## PROBLEM DETAILS
Among the entries, which lines carry the string "agent"? Copy each of them.
━━━━━ INPUT RECORDS
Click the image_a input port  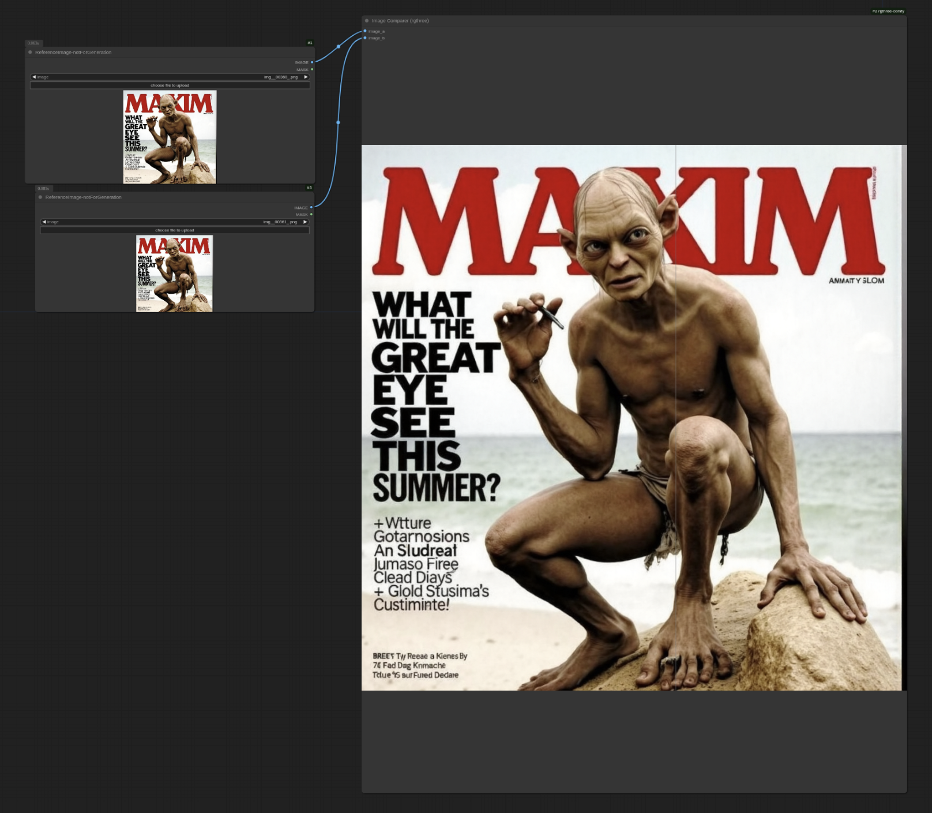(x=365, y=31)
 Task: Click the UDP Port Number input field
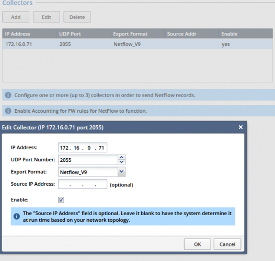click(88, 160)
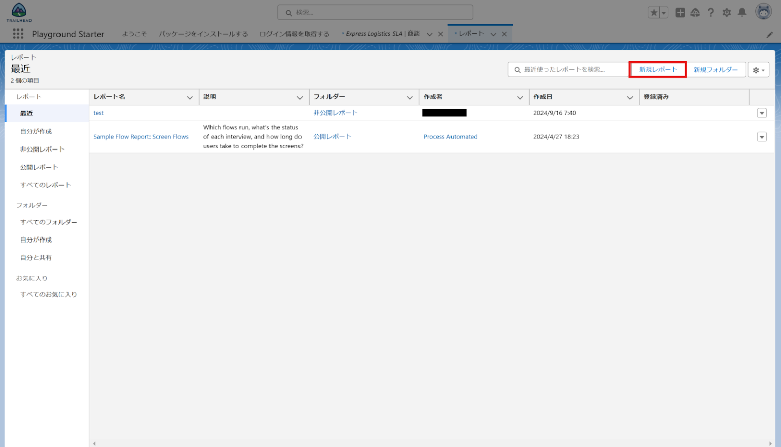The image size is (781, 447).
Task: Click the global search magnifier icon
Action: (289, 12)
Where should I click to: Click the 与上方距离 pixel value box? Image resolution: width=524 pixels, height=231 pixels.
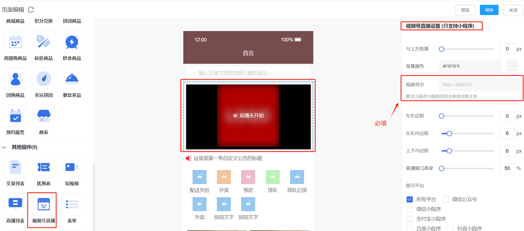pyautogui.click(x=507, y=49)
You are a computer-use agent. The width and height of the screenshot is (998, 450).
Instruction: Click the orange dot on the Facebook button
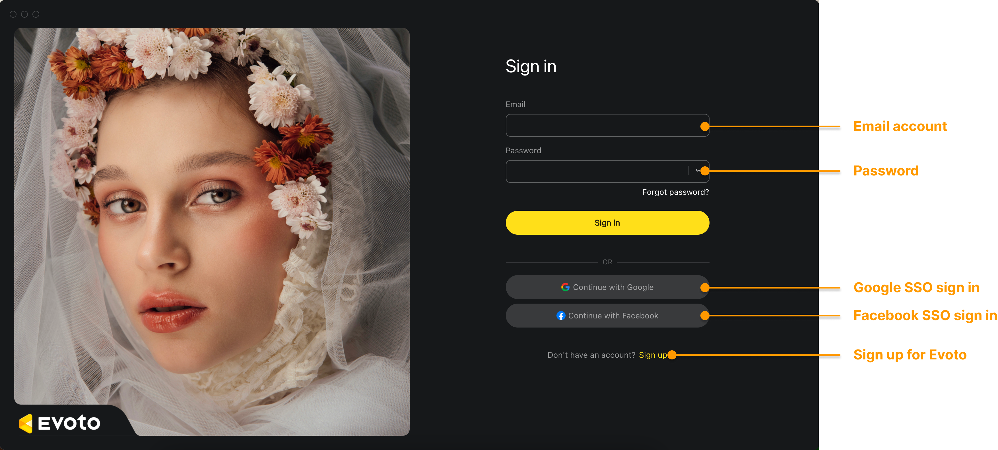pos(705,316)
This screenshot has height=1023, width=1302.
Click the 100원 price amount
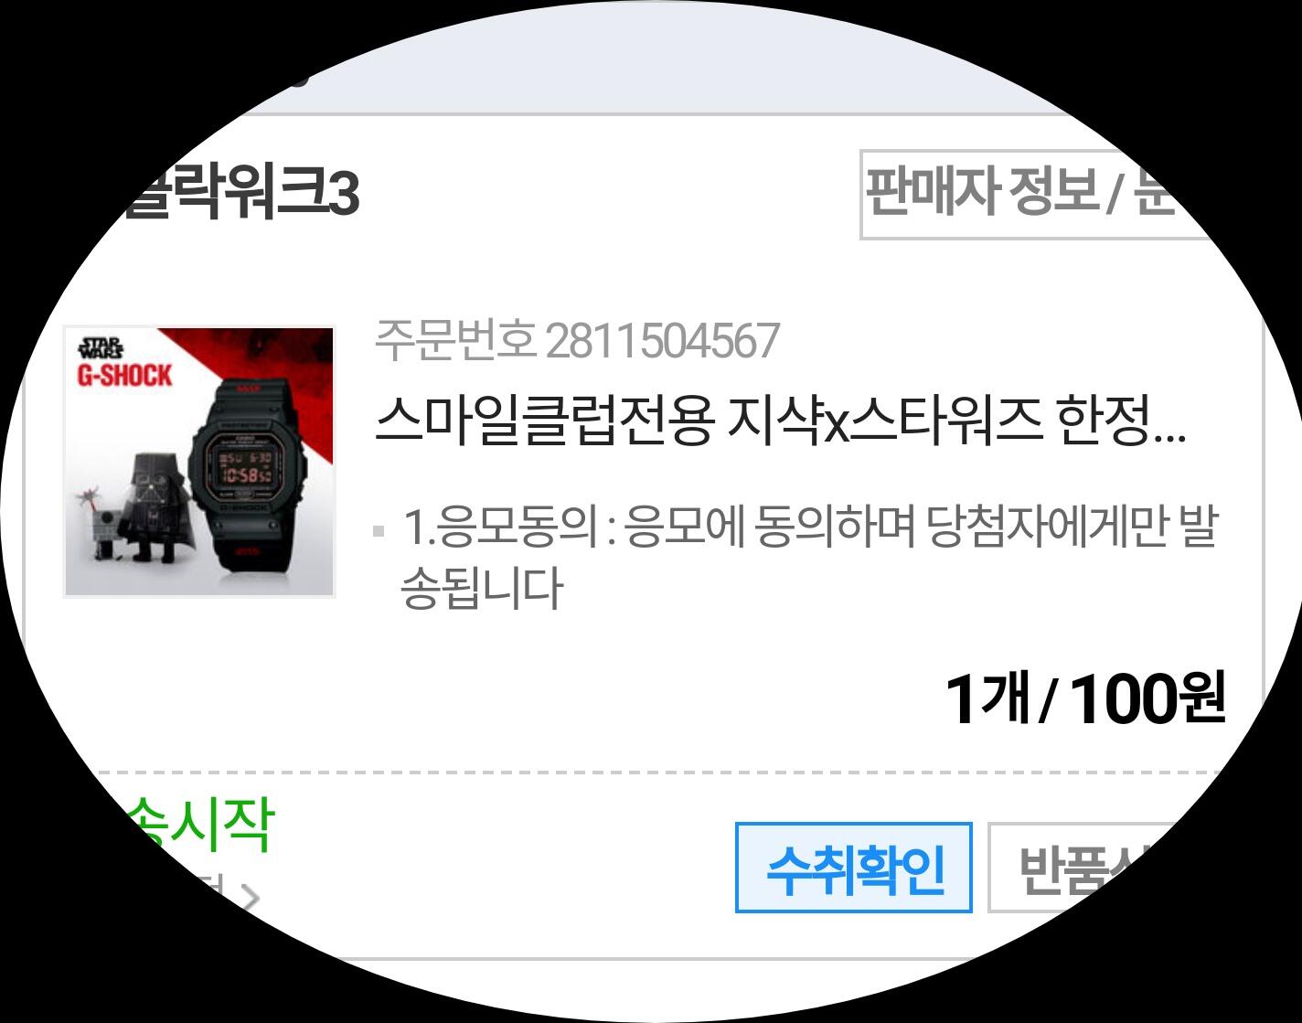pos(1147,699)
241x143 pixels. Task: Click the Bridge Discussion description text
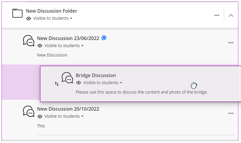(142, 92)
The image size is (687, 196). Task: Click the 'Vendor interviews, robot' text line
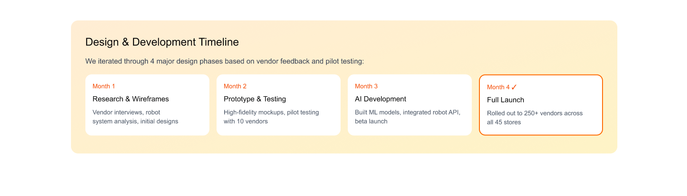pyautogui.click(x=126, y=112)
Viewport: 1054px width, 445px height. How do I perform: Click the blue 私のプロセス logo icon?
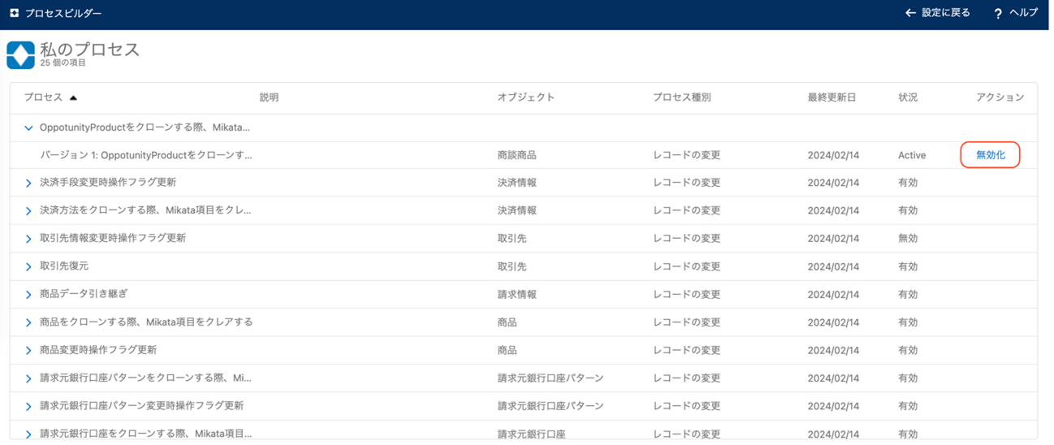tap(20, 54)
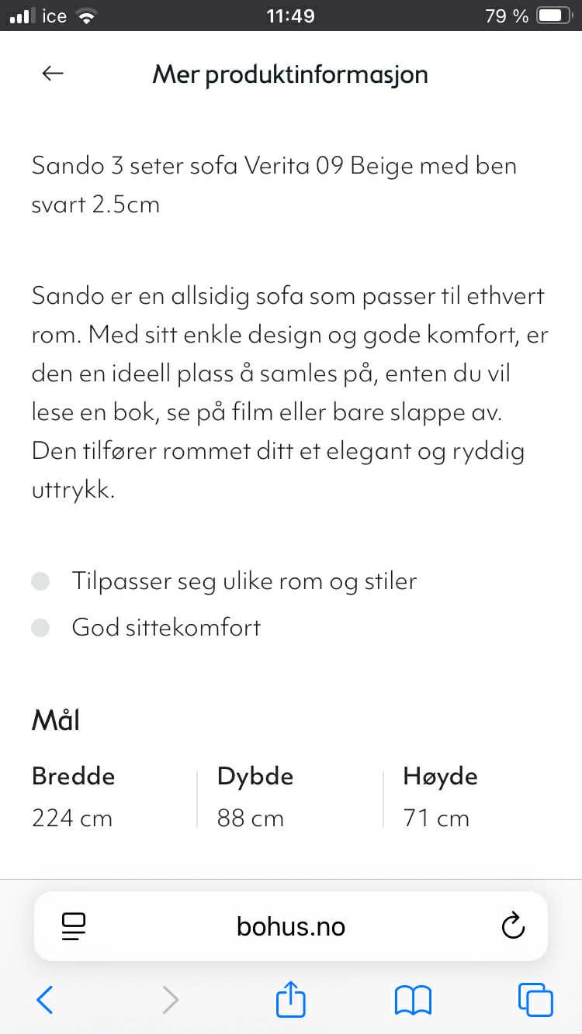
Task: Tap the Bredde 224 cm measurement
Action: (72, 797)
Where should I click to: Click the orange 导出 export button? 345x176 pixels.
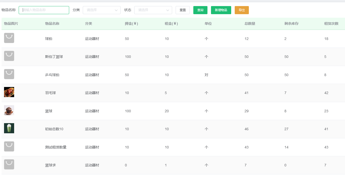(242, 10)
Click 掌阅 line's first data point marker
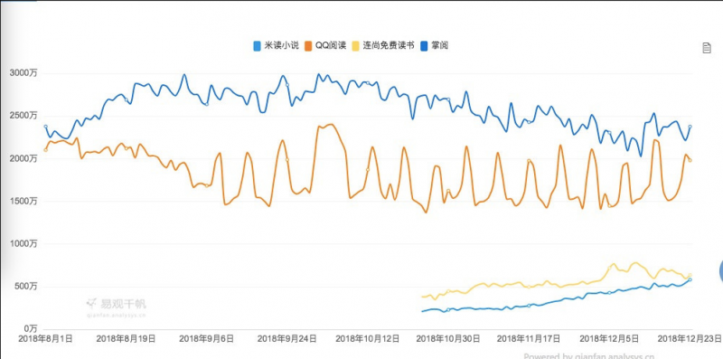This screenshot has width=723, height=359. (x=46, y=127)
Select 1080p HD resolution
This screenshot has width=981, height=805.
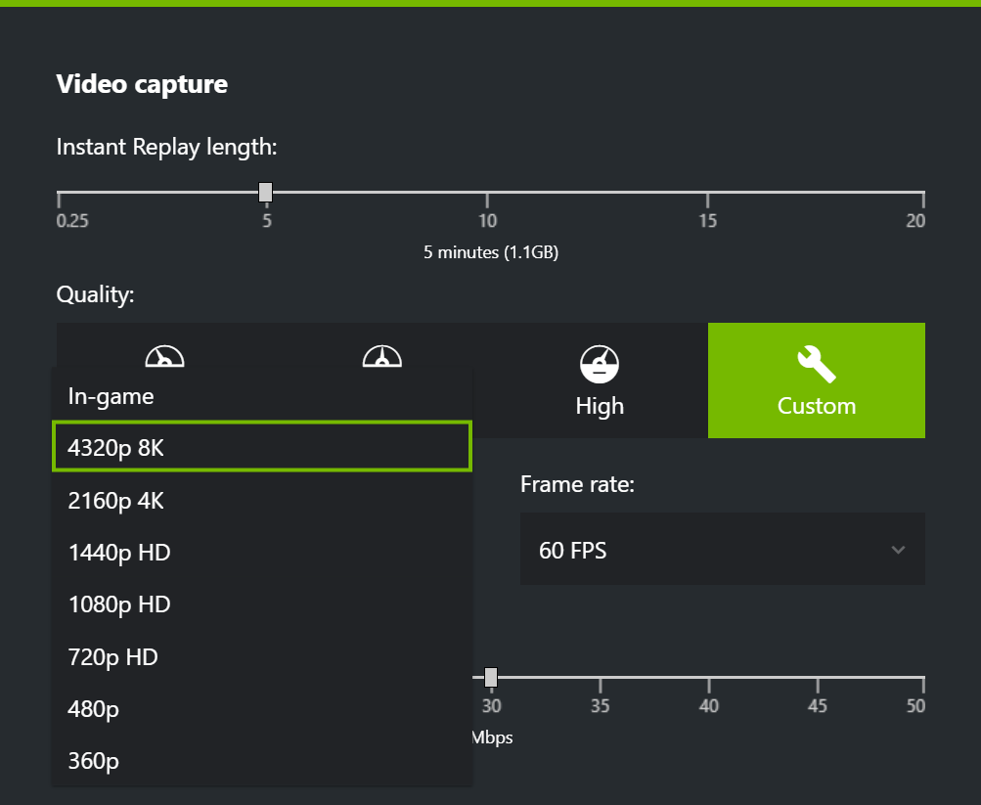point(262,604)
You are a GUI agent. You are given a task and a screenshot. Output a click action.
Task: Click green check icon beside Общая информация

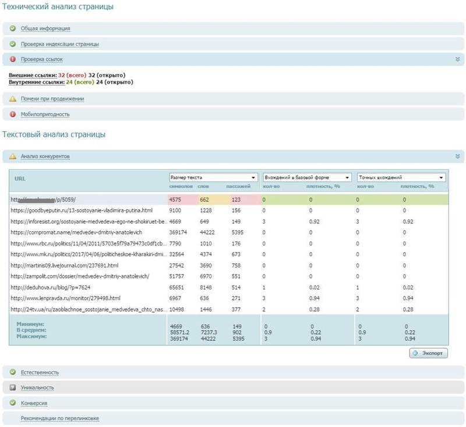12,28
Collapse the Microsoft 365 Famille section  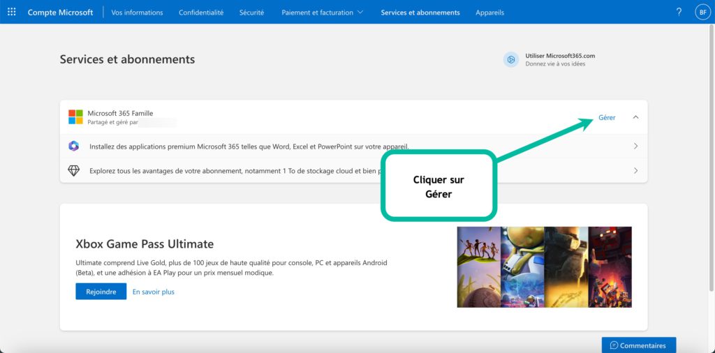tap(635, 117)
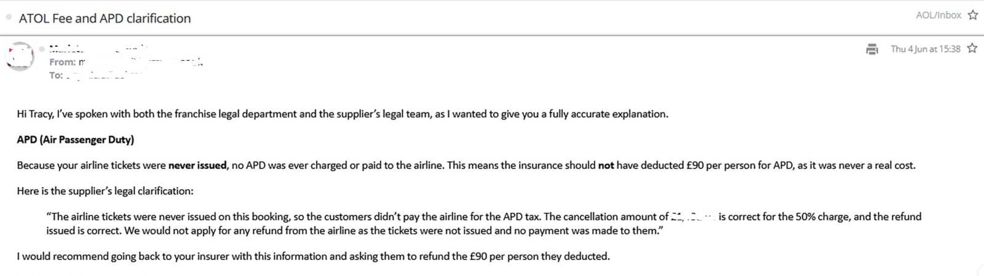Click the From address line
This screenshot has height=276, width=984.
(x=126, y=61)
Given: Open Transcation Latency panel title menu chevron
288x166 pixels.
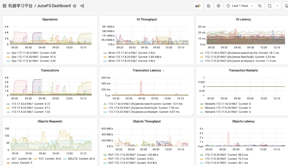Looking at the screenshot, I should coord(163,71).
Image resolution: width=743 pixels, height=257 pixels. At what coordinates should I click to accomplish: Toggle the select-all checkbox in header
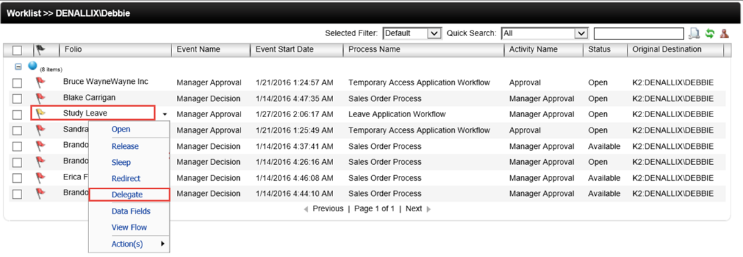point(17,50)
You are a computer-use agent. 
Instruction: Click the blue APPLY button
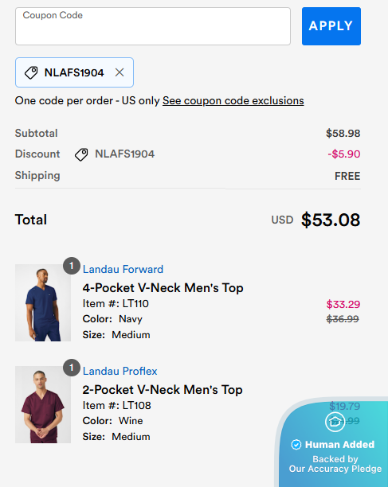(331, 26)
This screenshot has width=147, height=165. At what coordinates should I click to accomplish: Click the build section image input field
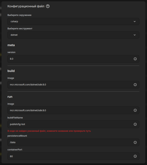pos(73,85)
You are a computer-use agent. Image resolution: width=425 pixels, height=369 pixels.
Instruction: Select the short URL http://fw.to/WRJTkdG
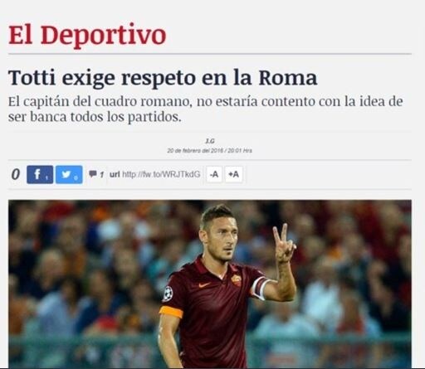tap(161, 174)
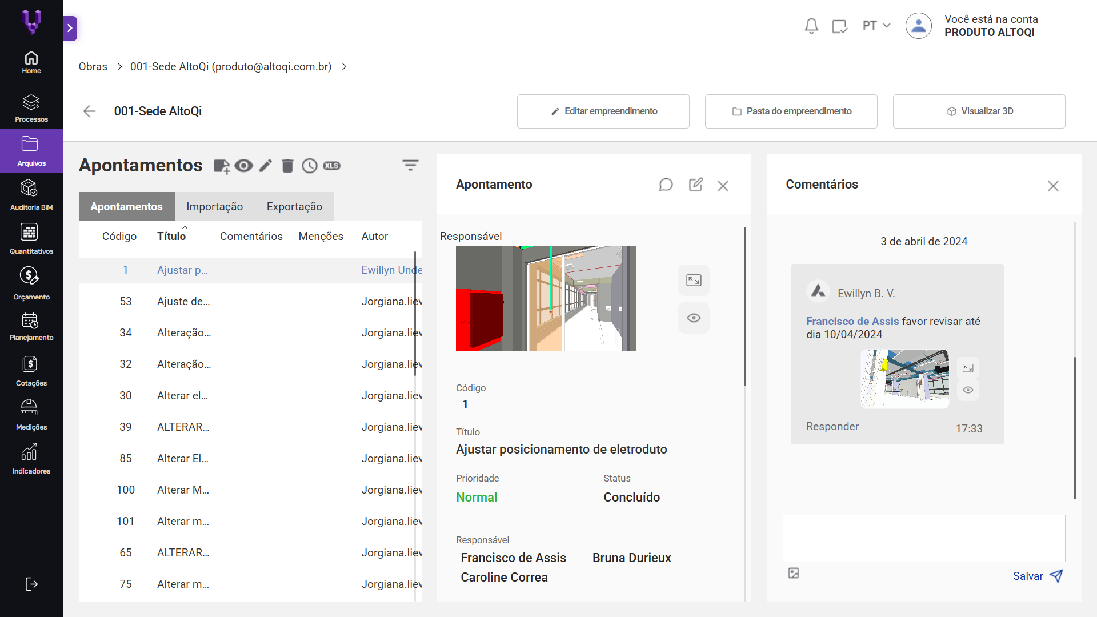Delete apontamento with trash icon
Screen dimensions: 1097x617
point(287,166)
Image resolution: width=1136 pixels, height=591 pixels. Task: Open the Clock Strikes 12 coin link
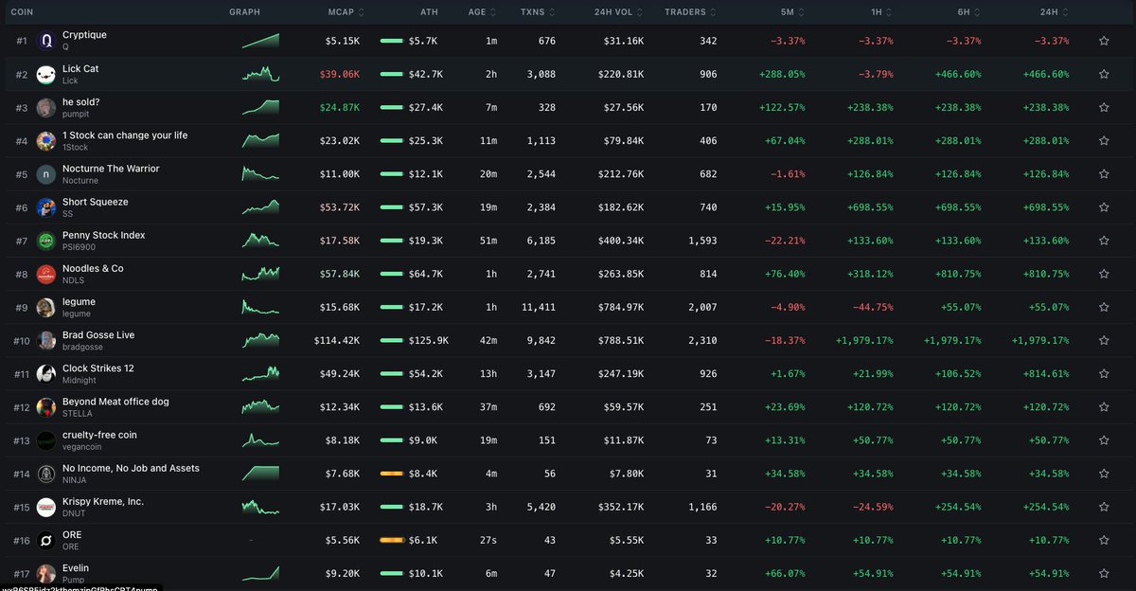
━━━━━━━━━━
## SOLVED PROBLEM
You are a computer-use agent. The width and height of the screenshot is (998, 450).
You are a GUI agent. You are given a task and a screenshot. Output a click action.
You are a computer-use agent. 
You are a computer-use agent. Image resolution: width=425 pixels, height=369 pixels.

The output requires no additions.